When my headache continued after I'd left the middle school I figured it was just because it was past noon and I hadn't had my lunch yet. When it kept going even after I had gulped down some yogurt and canned peaches I figured it was because the student in front of me despite being a high schooler was one of my more annoying kids.

When it kept on growing even though I had eaten, had taken some pain reliever and was sitting alone in my office I started to get concerned. I'd never had a headache like this. I could barely walk because my head got jostled on each step. I was starting to think about how I'd phrase my request when I called up Mike to ask him, pretty please, if he'd drive an hour down to Illinois to come get me.

Then I realized...I hadn't had any caffiene that day.

I've been having two 24 oz bottles a day to make up for my lack of sleep. Today I took a bottle of carbonated water to work instead thinking that it would be better for me. Guess my body disagreed. I crept down to the soda machine in the faculty lounge and bolted down a half-bottle of Diet Pepsi.

Oh yeah. That's good stuff.

I nursed the last half of the bottle. I don't really like the fact that I'm so dependent on caffiene, but apparently my body has no such concerns.

Wednesday, November 01, 2006

My Brother

Recently Dykewife commented that until she read my 100 Questions meme she wasn't aware that I had a brother. I feel kind of bad that I obviously haven't written about him, but I guess it's understandable...we don't talk much. We aren't on bad terms at all, it's just that Rob is pretty bad at keeping in touch. I call my parents about once a week, and I call or email my sister every two weeks, but Rob can go months without contact. My mom once commented that if he died she wouldn't find out for weeks. It just never enters his head to pick up a phone or type out an email. I'd feel offended, but apparently he treats his friends and girlfriends with the same casualness.

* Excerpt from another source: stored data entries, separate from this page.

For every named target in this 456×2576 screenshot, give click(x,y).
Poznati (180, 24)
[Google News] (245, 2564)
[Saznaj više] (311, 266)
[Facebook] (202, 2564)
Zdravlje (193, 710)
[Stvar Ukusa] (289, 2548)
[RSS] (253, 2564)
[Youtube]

Yesterday Rob got on a plane to move to Japan. He recently graduated with a degree in education, but right now the market in Wisconsin is tight for high school English teachers. So he plans to hang out in Japan and teach English until the next wave of retirements, when he will make his triumphant return. I think that this move to Japan will either make him homesick enough to want to keep in touch, or will occupy him so completely that I won't hear from him for about three years. I hope he at least sends the family mass e-mails.

Tuesday, October 31, 2006

Oh well

Today I had the thought that it's a good thing that I'm not getting pregnant anytime soon because I just bought two pairs of nice pants for work, and since they fit fairly snugly now there's no way they'd fit if I had a baby.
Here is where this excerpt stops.